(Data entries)
[Start of Attachment]

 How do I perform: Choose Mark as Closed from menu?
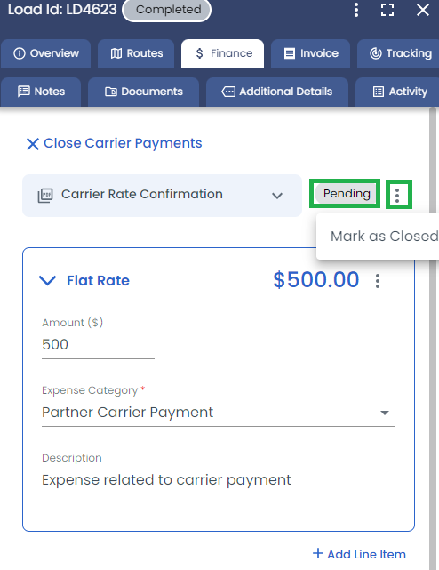coord(384,237)
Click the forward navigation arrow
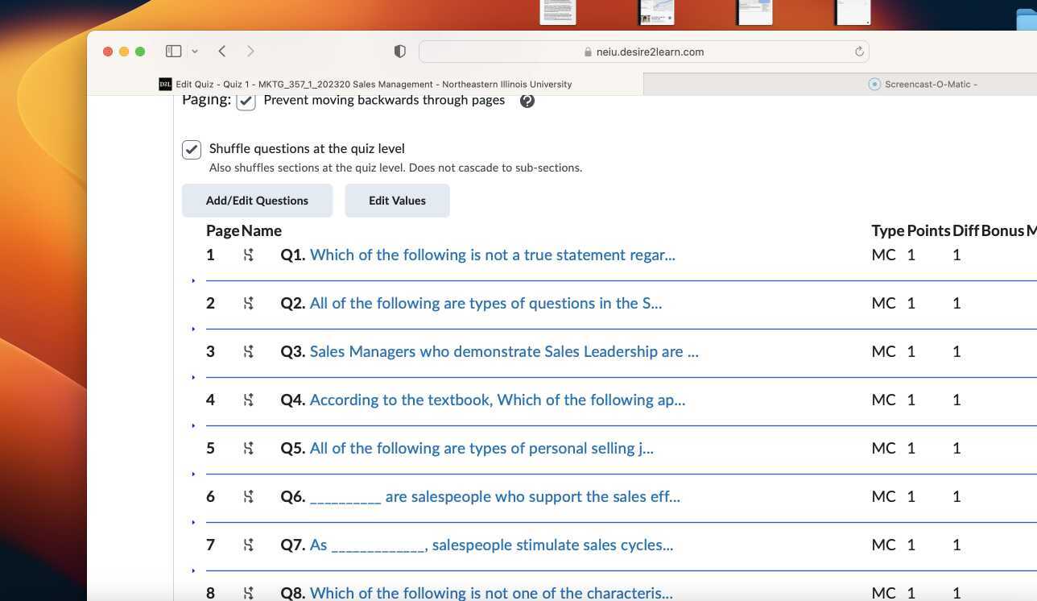This screenshot has height=601, width=1037. pyautogui.click(x=250, y=51)
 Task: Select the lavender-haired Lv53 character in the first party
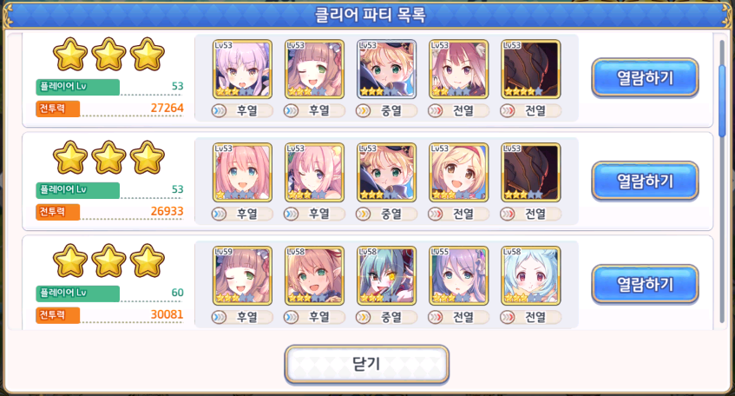coord(242,69)
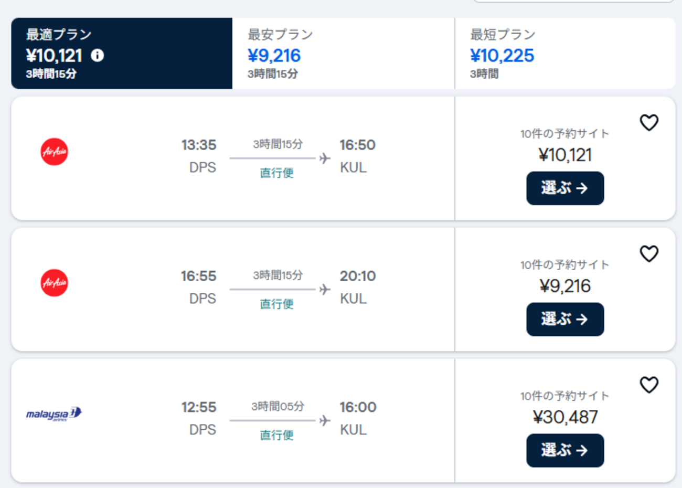682x488 pixels.
Task: Click 10件の予約サイト above ¥10,121
Action: tap(564, 134)
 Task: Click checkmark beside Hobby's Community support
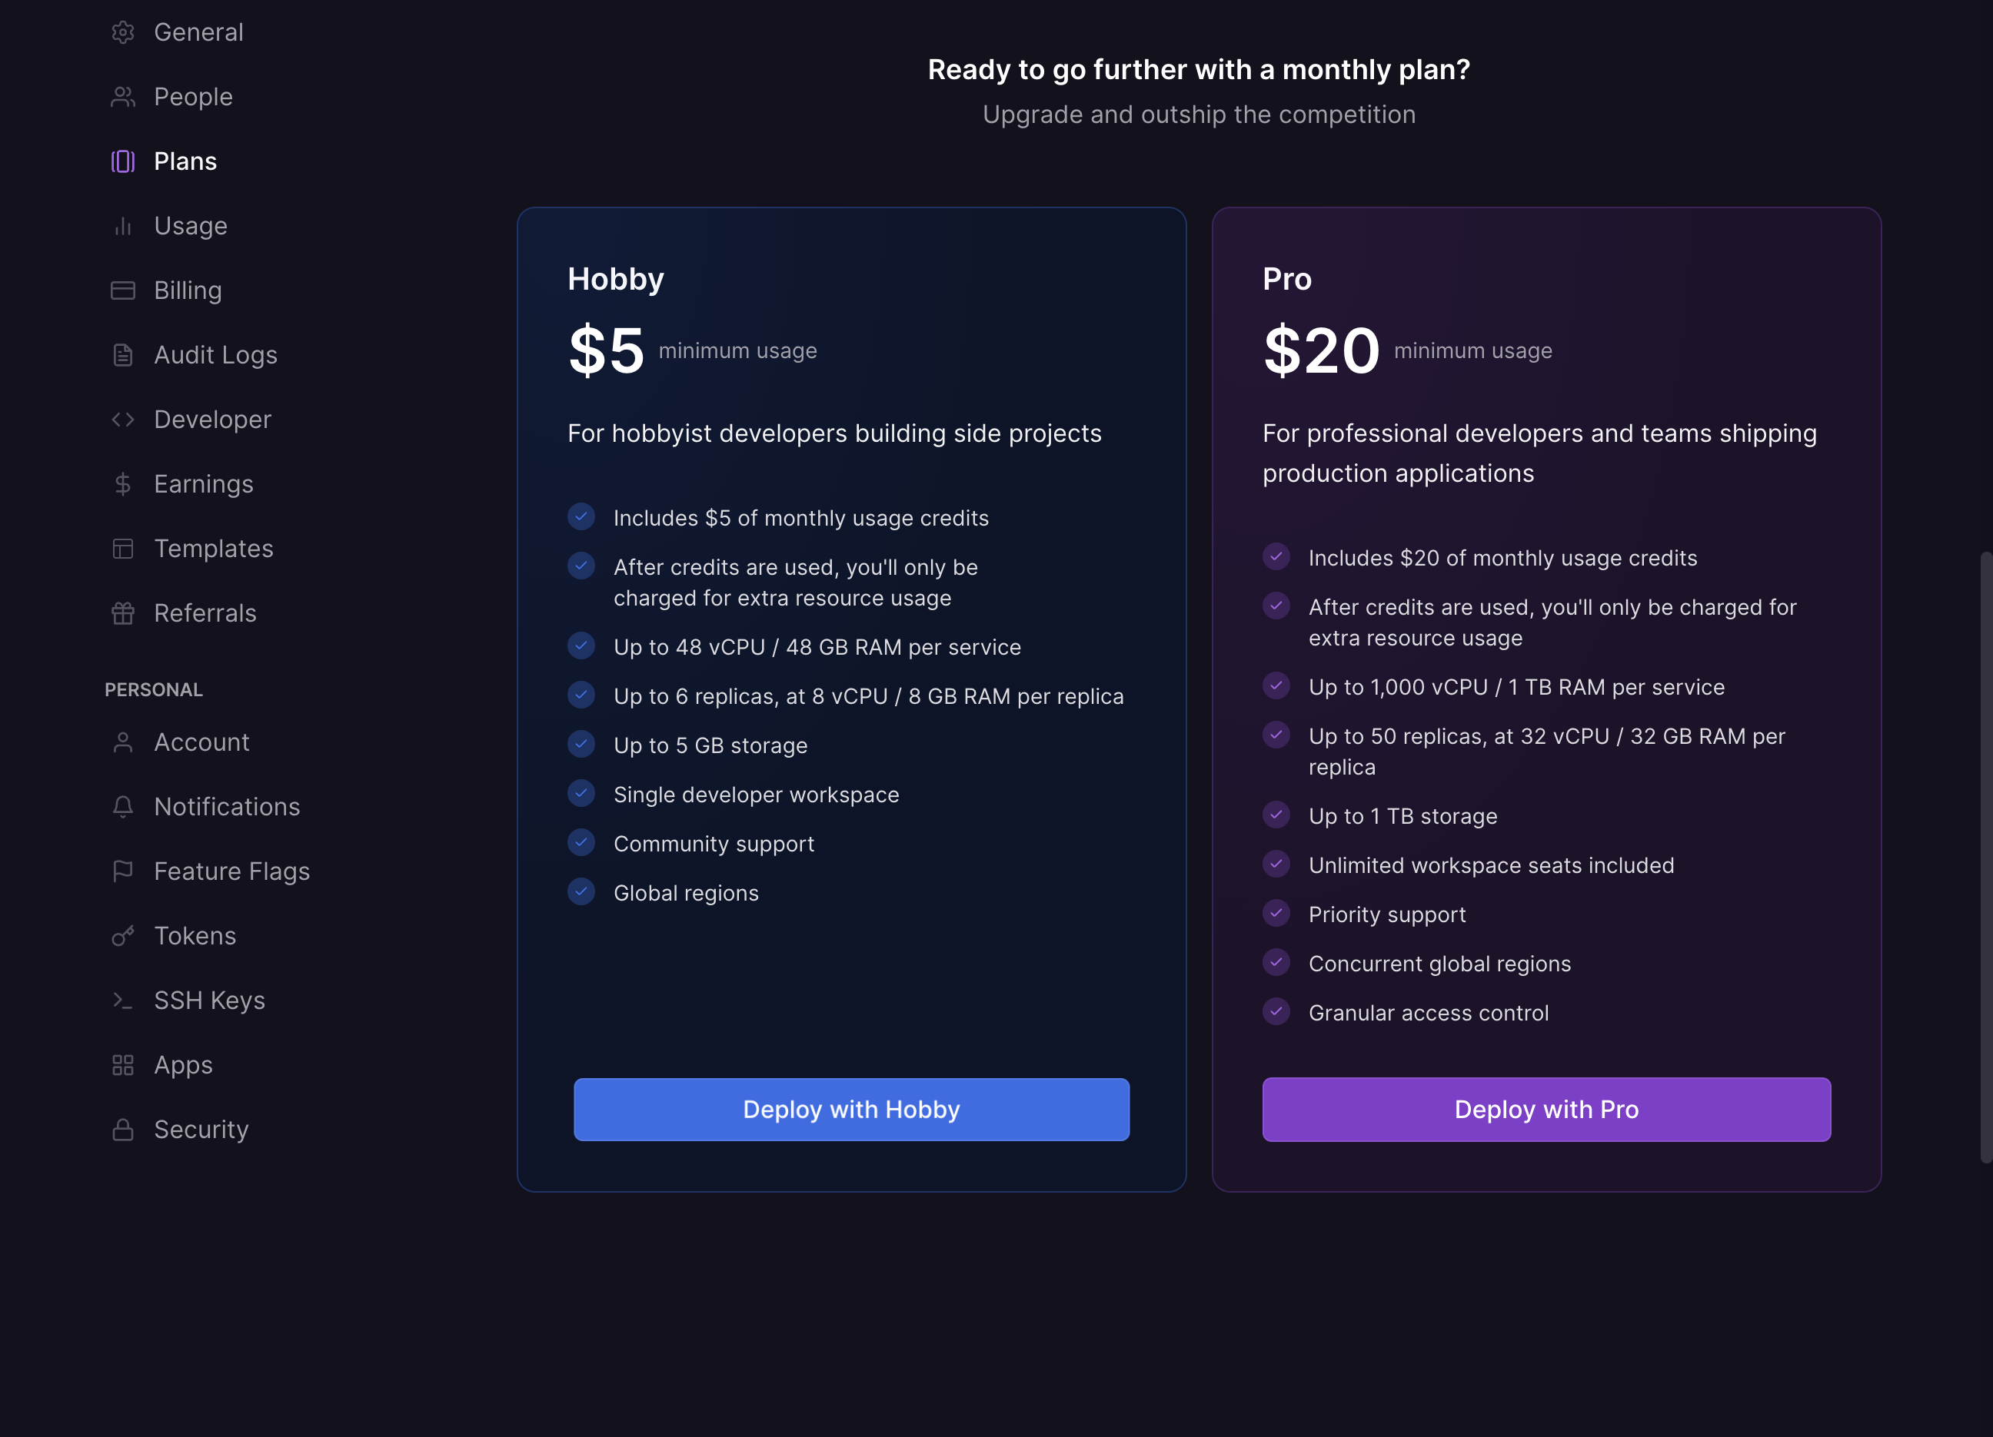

[End of Attachment]

# Task brief
Set down the entries again without change. Leave the pictures out.

# Response
 How do I perform: Choose Mark as Closed from menu?
coord(384,237)
Click the forward navigation arrow
This screenshot has height=601, width=1037. pyautogui.click(x=250, y=51)
 Task: Select the lavender-haired Lv53 character in the first party
coord(242,69)
682x488 pixels.
Task: Click 10件の予約サイト above ¥10,121
Action: tap(564, 134)
 Task: Click checkmark beside Hobby's Community support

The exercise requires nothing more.